» Material supplied:
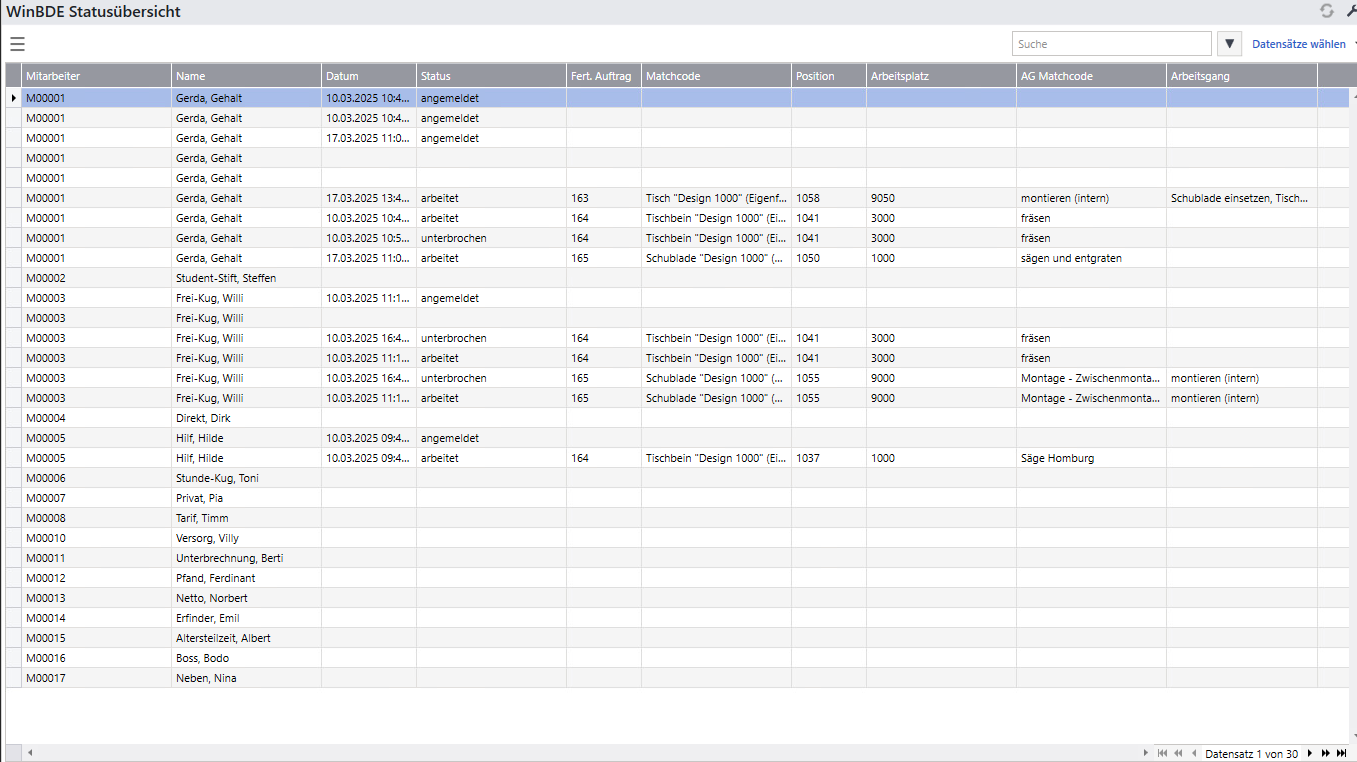Click the AG Matchcode column header
The image size is (1357, 762).
[1090, 76]
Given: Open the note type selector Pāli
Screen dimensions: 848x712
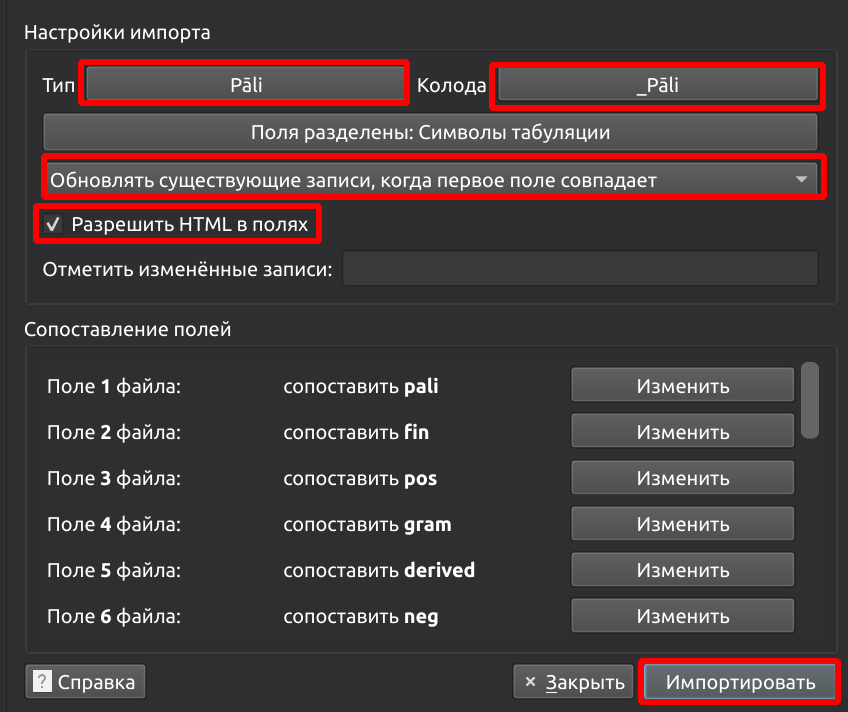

» Directions for this task:
Copy exactly, please, every line from the one holding "Given: Open the note type selector Pāli" through the last line of the data, both ends included, and no pictures.

» Solved problem:
Given: Open the note type selector Pāli
Screen dimensions: 848x712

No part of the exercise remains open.